# One thing I'd do different...



## Lowlife (Nov 27, 2011)

Is to tell the other spouse her husband is a cheating douche bag and that he was screwing my (at the time) wife. 

This is the one thing I wish had done and have always felt bad about it. After all, her husband was supposed to my friend and while I didn't know her real well, we did spend time together. Instead, I did what I had to do for me and went my own way without much thought about her and what she must of been going through. I use the excuse I had no way to contact her but I could of jumped in the car and drove the 60 miles to tell her what I knew.

I bring this up because a week ago, she called me. I knew her divorce was final only a few weeks ago. I don't know how she got my number but we've spoken on the phone a couple of times in the last week. I think she wanted some closure on the whole situation and just wanted to know what I knew. She had suspicions but her now x would never admit anything. Even to this day he has never admitted anything and hasn't told her he's even married again. The lies he told her were so long and deep I'm not sure how he sleeps at night. He was married to her for 30+ years. I just can't even begin to comprehend how anyone can do that to someone. Anyway she is fully up to speed and it sounds like she got what she fully deserved from a marriage of that length. I did have to apologize to her for not talking to to her but she said she understood. 

I don't know if anyone has been in the same situation but I wish I had said something sooner. 

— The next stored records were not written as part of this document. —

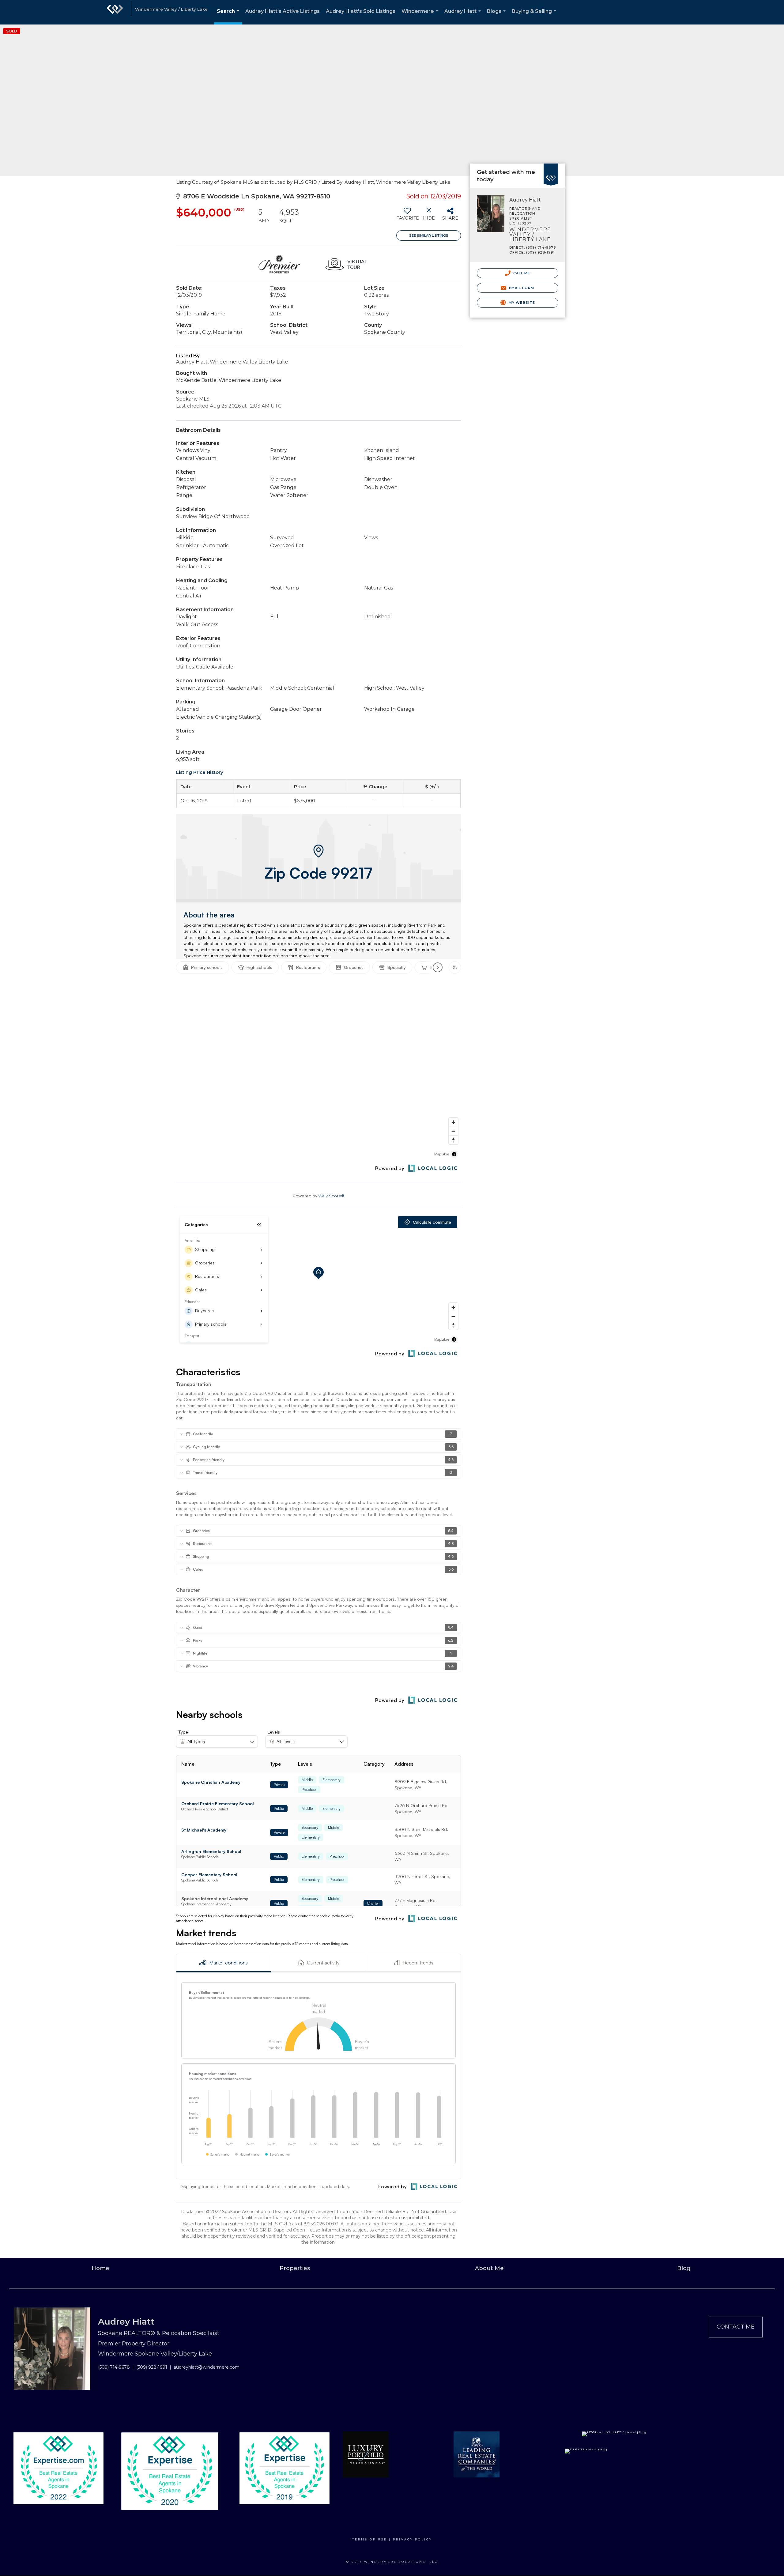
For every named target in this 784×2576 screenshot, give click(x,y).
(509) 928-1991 (151, 2367)
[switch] (407, 216)
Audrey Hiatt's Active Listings (282, 11)
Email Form (520, 288)
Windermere (421, 16)
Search (229, 16)
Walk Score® (331, 1195)
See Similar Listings (428, 235)
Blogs (497, 16)
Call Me (521, 273)
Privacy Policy (412, 2539)
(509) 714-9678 (114, 2367)
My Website (521, 302)
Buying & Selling (535, 16)
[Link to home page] (115, 12)
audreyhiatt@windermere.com (206, 2367)
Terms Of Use (369, 2539)
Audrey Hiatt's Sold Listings (360, 11)
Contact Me (736, 2326)
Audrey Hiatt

Hell, I hope no one ever has to go through this sort of junk. 

Ramble over.....


----------



## EleGirl (Dec 3, 2011)

My divorce from my ex was final in 1996. I know he cheated with several women. I have bits of evidence from some of the affairs. But no real details. To this day I wish someone would come forward and tell me the truth. It would help me so much. Instead people just kept it quiet. Somehow they thought that they were protecting me.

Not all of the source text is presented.